For more than 50 years, Title VII cases have relied on two frameworks: disparate treatment and disparate impact. And disparate treatment is about intentional discrimination. You have to prove someone meant to discriminate.

 

And disparate impact is different. It looks at policies that seem neutral on their face but disproportionately affect protected groups, even if there’s no intent.

 

Host B:

What the OLC is saying now is that disparate impact can’t stand on its own anymore. It’s no longer a separate basis for liability. Instead, it’s been reduced to more of an evidentiary tool, something that might support an inference of intentional discrimination.

 

Host A:
So what’s the legal reasoning behind this? Well, the opinion leans heavily on Supreme Court precedent. It also reflects a broader trend we’ve seen where race-conscious policies are being subject to stricter constitutional scrutiny. And notably, the opinion challenges the idea that statistical imbalances alone can justify certain employment practices.

 

Host B: 

And that leads us to two major regulatory frameworks the OLC specifically calls out as unconstitutional. First up, the Uniform Guidelines on Employee Selection Procedures.

 

These guidelines have long required employers to conduct validation studies for things like 

hiring tests. They’ve made testing programs expensive and legally risky. The OLC says those validation requirements don’t have a valid statutory basis under its narrower reading of Title VII.

 

Host A: 

The second framework is the EEOC’s Affirmative Action Guidelines. These provided a kind of safe harbor for employers implementing race-conscious programs based on workforce imbalances.

 

But if disparate impact isn’t an independent theory anymore, that safe harbor essentially collapses. And here’s an important thing to keep in mind: these regulations are still technically in place.

 

Host B: 

Exactly. The opinion doesn’t automatically repeal them. We could see formal rulemaking or court challenges down the line, but for now, there’s uncertainty. So, what does this mean in practice for employers?

 

Host A: 

Well first, the “business necessity” standard has been significantly lowered. Instead of rigorous validation, employers now just need to show a rational, non-arbitrary relationship between a policy and the job.

 

Second, common screening tools are getting stronger protection. Things like aptitude tests, degree requirements, and even criminal-history exclusions are now presumed to be job-related.

 

Host B: 

Which means they’re less likely to be successfully challenged.

 

Host A: 

And third, the burden on plaintiffs is higher. They now have to identify the exact policy causing the disparity and propose an equally effective alternative.

 

And even if it’s debatable whether the alternative is better, the employer wins.

 

Host B: 

This feels like a significant shift in litigation dynamics, but not everything changes. Disparate-treatment claims, for example, are completely unaffected.

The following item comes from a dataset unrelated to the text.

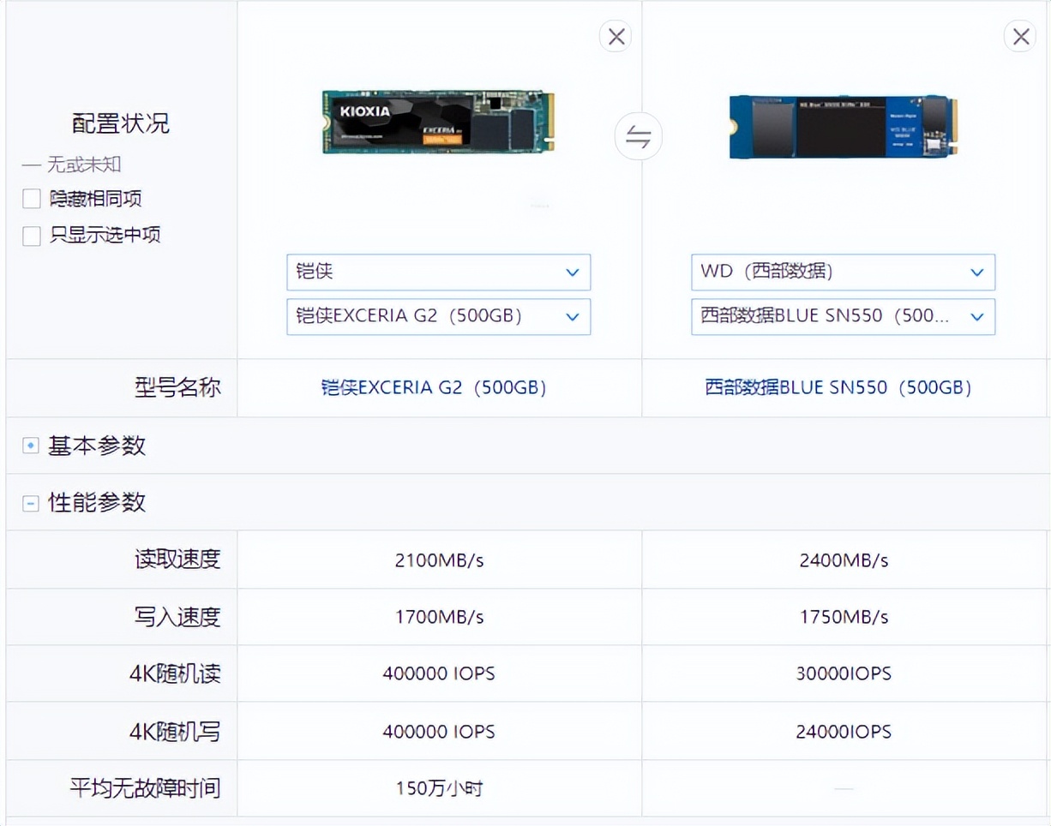Click the KIOXIA SSD product image
Screen dimensions: 1051x826
tap(438, 122)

So intentional discrimination is still very much in play, and state and local laws remain fully intact. That includes fair-chance hiring laws, regulations around automated decision-making, and broader disparate-impact standards in states like California and New York.

 

Host B: 

So employers are now operating in a bit of a split landscape—different rules at the federal and state levels. Which brings us to a few practical next steps. To start, employers should look at inventorying key policies. That includes hiring and promotion screens, criminal-history rules, DEI program design, and reduction-in-force criteria.

 

Host A: 

And don’t make major changes in a vacuum. Coordination with legal counsel is essential, especially with the likelihood of court challenges and evolving state laws.

 

Host B:

At the federal level, exposure to disparate-impact claims is clearly narrowing, but risk hasn’t disappeared, it’s just shifting. State laws and disparate-treatment claims still carry real weight.

 

Host A: 

So the safest path forward is to focus on job-related, consistently applied practices and make sure everything is backed by clear, streamlined documentation.